Une attitude blasée approchant le cliché et une bouteille de rouge plus tard, la scène se vide, laissant place à Drawlings et ses 20 minutes laborieuses d'ambient/drone mal assuré. Le set confine à l'exercice de style. Et ce n'est pas la filiation avec Animal Collective (Abby Portner, la jeune femme, est la soeur d'Avey Tare), ni les échos lointains entendus avec Pocahaunted qui me feront changer d'avis.

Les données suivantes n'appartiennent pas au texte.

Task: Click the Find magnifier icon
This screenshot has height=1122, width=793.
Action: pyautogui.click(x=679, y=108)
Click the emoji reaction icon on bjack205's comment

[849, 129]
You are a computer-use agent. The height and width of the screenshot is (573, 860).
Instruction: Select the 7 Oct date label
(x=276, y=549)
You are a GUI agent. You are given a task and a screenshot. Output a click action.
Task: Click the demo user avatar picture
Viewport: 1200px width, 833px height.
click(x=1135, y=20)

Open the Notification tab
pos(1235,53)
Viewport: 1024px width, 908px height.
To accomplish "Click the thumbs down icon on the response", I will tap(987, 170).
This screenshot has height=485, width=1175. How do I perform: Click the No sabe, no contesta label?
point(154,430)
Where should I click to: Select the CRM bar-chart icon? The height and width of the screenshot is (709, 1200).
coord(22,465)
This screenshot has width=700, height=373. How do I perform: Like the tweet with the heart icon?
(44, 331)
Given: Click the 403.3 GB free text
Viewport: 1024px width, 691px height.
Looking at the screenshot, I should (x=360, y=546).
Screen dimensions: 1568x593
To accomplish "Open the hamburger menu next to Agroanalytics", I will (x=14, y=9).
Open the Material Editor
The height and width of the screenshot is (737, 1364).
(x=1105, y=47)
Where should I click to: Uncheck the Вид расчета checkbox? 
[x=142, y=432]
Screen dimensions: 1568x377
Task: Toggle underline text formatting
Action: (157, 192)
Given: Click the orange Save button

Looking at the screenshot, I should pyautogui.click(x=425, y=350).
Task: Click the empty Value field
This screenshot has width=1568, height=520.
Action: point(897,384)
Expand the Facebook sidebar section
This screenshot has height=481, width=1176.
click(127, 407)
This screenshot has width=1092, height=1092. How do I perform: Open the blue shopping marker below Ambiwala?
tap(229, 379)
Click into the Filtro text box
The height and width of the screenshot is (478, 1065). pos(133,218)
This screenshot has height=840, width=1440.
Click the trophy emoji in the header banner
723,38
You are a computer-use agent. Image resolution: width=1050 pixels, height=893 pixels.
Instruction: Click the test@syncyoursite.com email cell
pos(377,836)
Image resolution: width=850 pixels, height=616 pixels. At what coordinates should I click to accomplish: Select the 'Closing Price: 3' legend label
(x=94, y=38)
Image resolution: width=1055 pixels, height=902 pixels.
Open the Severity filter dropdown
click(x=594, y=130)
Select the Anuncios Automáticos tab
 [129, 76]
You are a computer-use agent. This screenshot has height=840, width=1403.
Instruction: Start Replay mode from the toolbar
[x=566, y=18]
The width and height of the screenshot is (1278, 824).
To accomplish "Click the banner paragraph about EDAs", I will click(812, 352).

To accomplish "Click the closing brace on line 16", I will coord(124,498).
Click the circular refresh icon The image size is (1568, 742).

Retour dans la salle, après ces points de vue de la scène : ça se remplit, doucement. Et c'est un public sage qui voit arriver sa tête d'affiche, une Anglaise toute timide, et son batteur dégingandé. Configuration minimale attendue pour celle qui, sur disque, a su capter toute l'énergie grunge pour la restituer, en funambule sur 6 petites cordes, en morceaux électriques tendus. Le rendu sur scène est à la hauteur de ce qu'on imagine. Scout Niblett, d'un abord délicat, est à la fois rêveuse et acharnée, docile et sauvage. Pleine de désillusions et d'espoirs sans cesse renouvelés, elle alterne balades électriques à chavirer et envolées rageuses décuplées par un batteur fou, frappant avec emphase, jouant néanmoins avec finesse, un air de Brian Viglione (The Dresden Dolls) dans la technique. Ainsi, Niblett conquiert son public, qui se chauffe, qui s'enivre jusqu'à s'échauffer : la fosse se lève, tente quelques pogos, encourage la guitariste qui, quelques instants, se placera même derrière les fûts pour une reprise déjantée de "We Are The World" (oui, le "tube" des années 80). Celle de McCartney, "Maybe I'm Amazed", aurait pu être écrite par Emma Louise elle-même, tant le jeu du "je t'aime-moi non plus" rythme en permanence son jeu, tant en studio que sur scène.
Faisant tourner ses 3 derniers albums en date, Scout Niblett impose sa cadence, calme seulement en apparence. Elle prend un malin plaisir à faire éclater sa colère aux moments les moins propices, reinventant à elle seule cet esprit de Seattle dans les années 90. Le dénument de ses compositions n'ayant d'égale que la richesse des émotions qu'elle y fait passer. 1h30 plus tard, Niblett a ce sourire satisfait de ceux qui ont réussi à séduire leur monde. Et entame son dernier rappel, devant un public qui la réclame, elle et son batteur, à cors et à cris.
Lorsqu'elle revient, enfin, le public envahit la scène. Le délire n'est plus le même, il pue le mauvais vin, l'ambiance retombe, on a presque envie de prier la dame de partir avant que les ennuis ne commencent. Elle persiste un peu, et abandonne lorsque l'envie disparaît, peu après. Tant mieux, et dommage à la fois. Oublions ces 10 dernières minutes. Repassons-nous le reste, en attendant l'année prochaine sans doute.